Purpose of Code: The code snippet checks the value of the variable x and compares it against the number 5.
First Condition (if):
- The if statement checks if x is less than 5.
- If x is indeed less than 5, the condition evaluates to True.
- The corresponding message "x is less than 5" will be printed to the console.
Second Condition (elif):
- The elif (short for ‘else if’) statement checks if x is greater than 5.
- This condition is only evaluated if the first if condition was False.
- If x is greater than 5, it prints "x is greater than 5".
Alternate Condition (else):
- The else statement covers the scenario where x is neither less than nor greater than 5.
- In other words, it implies x is equal to 5.
- It will print "x is equal to 5" in this case.
Execution Flow:
- Only one block of code will execute - corresponding to the first condition that is True.
- If x is less than 5, the first block runs.
- If x is greater than 5, the second block runs.
- If x is neither (which means it must be equal to 5), the else block runs.
Indentation:
- As with all Python blocks, the indentation is essential to define the scope of the conditional blocks.

This structure is an efficient way to handle multiple related conditions by checking them in a sequence until one of the conditions is met.

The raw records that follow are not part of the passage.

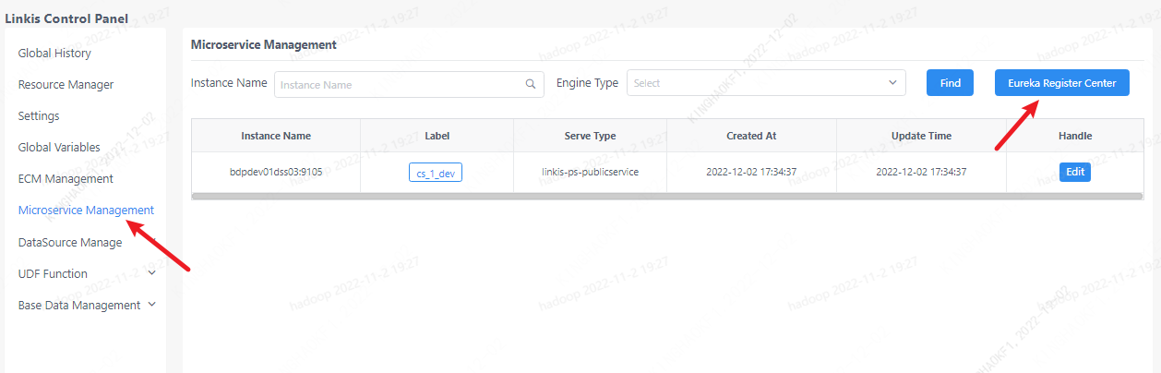Open DataSource Manage page
This screenshot has height=373, width=1161.
point(70,242)
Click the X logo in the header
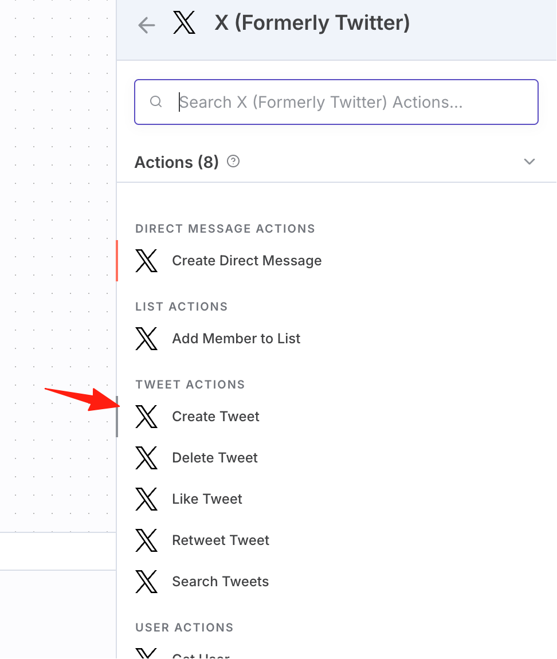 (x=184, y=23)
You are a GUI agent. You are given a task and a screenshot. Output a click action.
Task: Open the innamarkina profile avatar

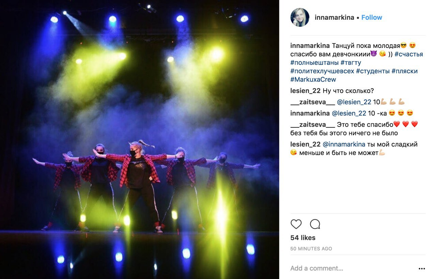click(300, 17)
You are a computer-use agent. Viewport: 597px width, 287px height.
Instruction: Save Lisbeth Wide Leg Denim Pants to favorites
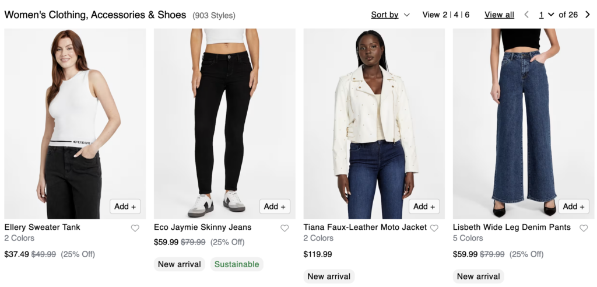point(584,228)
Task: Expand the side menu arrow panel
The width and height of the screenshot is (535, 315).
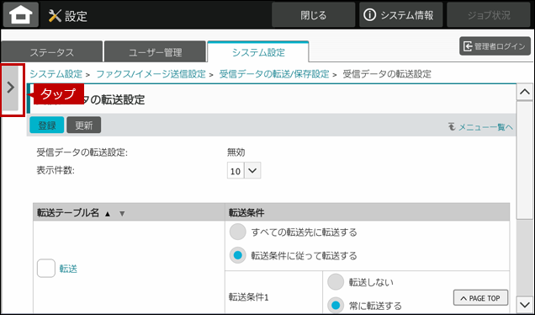Action: 11,88
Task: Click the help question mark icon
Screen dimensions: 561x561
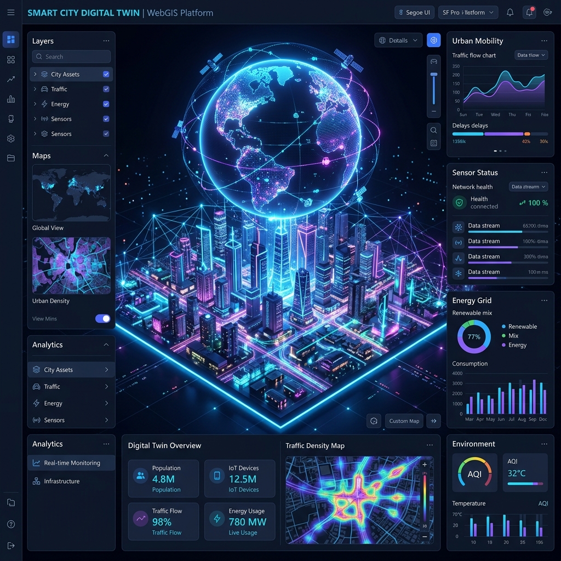Action: point(11,524)
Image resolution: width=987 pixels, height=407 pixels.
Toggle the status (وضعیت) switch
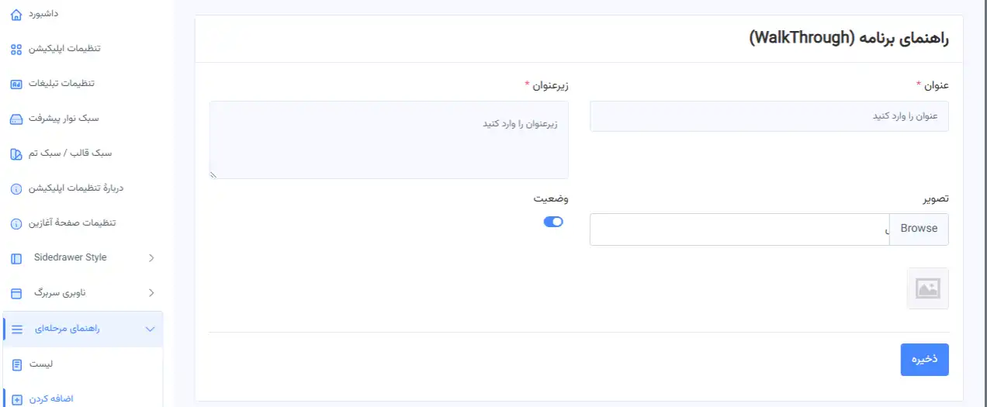(553, 222)
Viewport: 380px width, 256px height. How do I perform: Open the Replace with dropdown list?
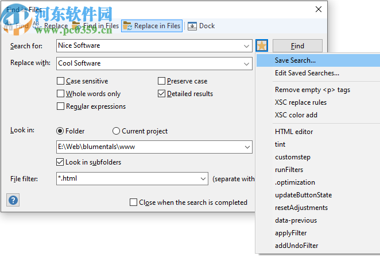click(x=246, y=63)
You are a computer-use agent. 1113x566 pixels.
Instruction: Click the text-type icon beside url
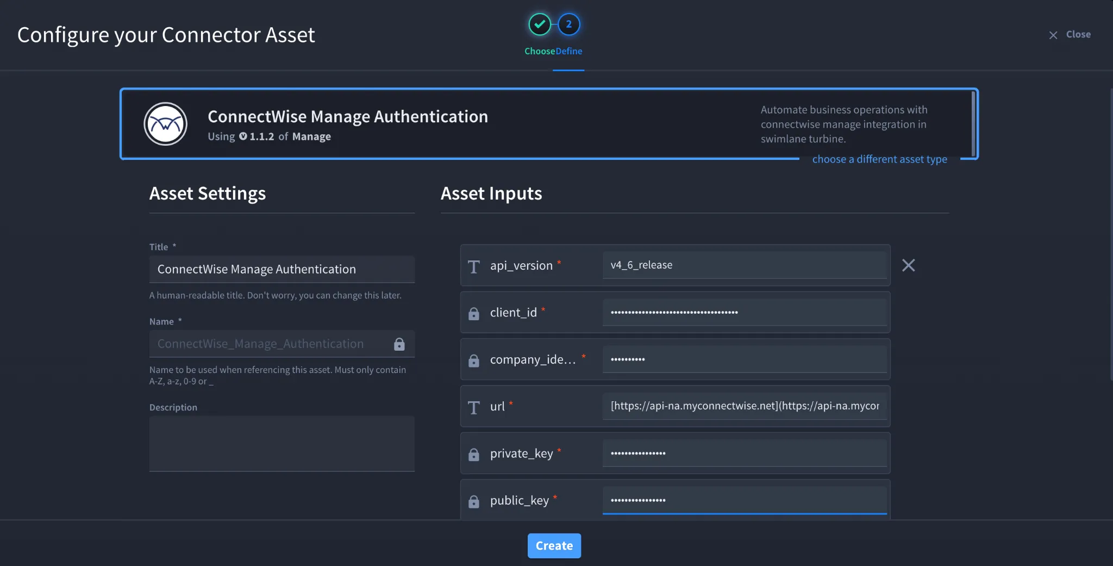474,407
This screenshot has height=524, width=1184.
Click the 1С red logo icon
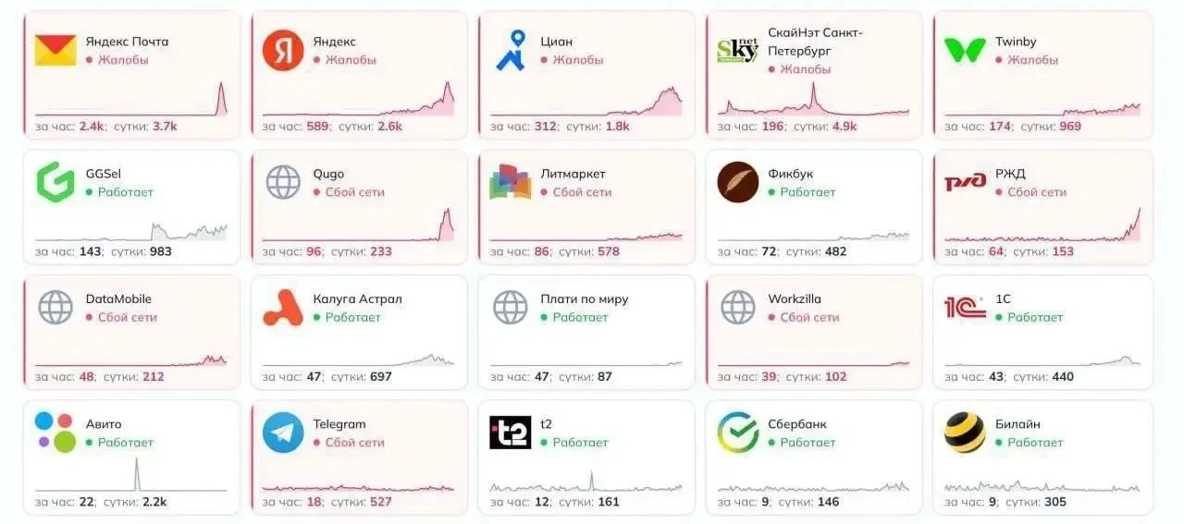(x=965, y=308)
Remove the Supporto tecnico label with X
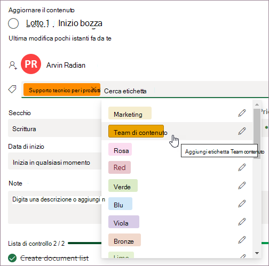 click(x=93, y=88)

gapminder_cond = gapminder

Creating Categorical Data in Pandas

gapminder_cond = gapminder.copy()

# Create an empty variable to hold our ordered categorical data
# Initially, all values are set to NaN
gapminder_cond['income_level'] = pd.NA

# Define the categories and their order
income_levels = pd.CategoricalDtype(categories=["low-income", "middle-income", "high-income"], ordered=True)

# Start the loop to add values to income_level based on GDP values
for i in gapminder_cond.index:  # Iterating over the DataFrame index
    if gapminder_cond.loc[i, 'gdpPercap'] <= 10000:
        gapminder_cond.loc[i, 'income_level'] = 'low-income'
    elif gapminder_cond.loc[i, 'gdpPercap'] <= 75000:
        gapminder_cond.loc[i, 'income_level'] = 'middle-income'
    else:
        gapminder_cond.loc[i, 'income_level'] = 'high-income'

# Convert the 'income_level' column to ordered categorical type
gapminder_cond['income_level'] = gapminder_cond['income_level'].astype(income_levels)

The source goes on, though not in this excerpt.